Alors que l’un d’entre eux rend l’âme, Adam décide d’organiser des
retrouvailles officielles, réunir les vivants pour donner un dernier hommage
aux morts qui ont secoué le groupe. La tâche est ardue, certains sont partis
loin du pays, aux Etats-Unis, au Brésil, ou en Jordanie, et les autres se sont
éloignés dans le pays même, se réfugiant dans la religion, que celle-ci prenne
la forme de l’Islam radical ou d’un monastère orthodoxe. Les Désorientés relatent
ces quinze jours de quête, d’enquête et de requête pour réconcilier passé et
présent, entre la chambre de l’auberge et les routes du Proche Orient afin de
retisser les liens distendus.
Amin Maalouf consacre une grande
partie de son roman à cette étude du passé. Plus qu’une étude nostalgique qui
magnifierait l’âge d’or d’une jeunesse perdue, l’écrivain se livre au
dévoilement intégral. Seul ou entouré de ses amis, Adam décide de relater
toutes les blessures accumulées, les cicatrices encore ouvertes, les erreurs et
les désirs inassouvis, l’éloignement. Si Maalouf explore les « grands
sentiments » (l’Amitié, l’Amour, la Mort), l’exercice est toujours
subtile, effectué avec précaution, rassemblant tous les points de vue,
concédant sur l’intransigeance subjective du narrateur, pour restituer toute la
complexité et la profondeur de ces mots que l’on jette si souvent en pâture
dans la littérature. Les réflexions sonnent toujours justes, et le concert
émotionnel qui se joue dans les pages touche souvent au sublime. Maalouf
retient souvent sa plume, et si les mots sont précis et calculés, l’écrivain
privilégie des phrases simples, qui coulent, et qui se contentent d’illustrer
avec sobriété ce qui bouillonne dans ses personnages.
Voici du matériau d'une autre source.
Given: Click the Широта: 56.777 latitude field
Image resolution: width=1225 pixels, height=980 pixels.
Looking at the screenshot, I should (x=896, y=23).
Un point sur la contextualisation
du roman. De manière évidente, Maalouf joue dans les Désorientés la carte de l’universalisme.
En sus du prénom de son narrateur, Adam, l’écrivain opère un certain tour de
force en ne mentionnant jamais le pays (son pays) théâtre de son drame humain,
en l’occurrence le Liban. Vingt-cinq ans d’exil, cela correspond bien
évidemment à la guerre civile qui a ravagé le pays. Le roman, s’il n’est pas
essentiellement politique, aborde tout de même à plusieurs reprises cette
thématique. C’est la guerre a provoqué les départs, les premiers morts, et les
différentes trajectoires opérées par les anciens amis. L’occasion pour Maalouf
de faire part de la corruption du Liban, des mains salies par la guerre et qui
le sont restées après la paix. Les idées politiques sont également bien
présentes. Certes l’écrivain a à sa disposition une galerie archétypale (un
juif, un chrétien, un islamiste entre autres) lui permettant de faire le point
sur l’état idéologique des pays arabes, mais derrière ces oppositions, c’est
une autre douleur qui se révèle, celle de ces jeunes libanais qui souhaitaient
dépasser le cadre communautaire de leur pays, purger le Liban de ces divisions
stériles et qui n’auront été payés en retour que par le départ ou la mort.
Les Désorientés est un roman
extrêmement riche, particulièrement bien écrit et d’une intelligence rare.
Fruit de l’expérience personnelle de Maalouf, ce dernier réussit son pari
ambitieux, toucher l’universel en délivrant un testament littéraire destiné à l’humanité
entière. Autant dire qu’il faudra suivre de près le destin de ce roman, qui
comptera parmi les plus belles réussites de la rentrée littéraire.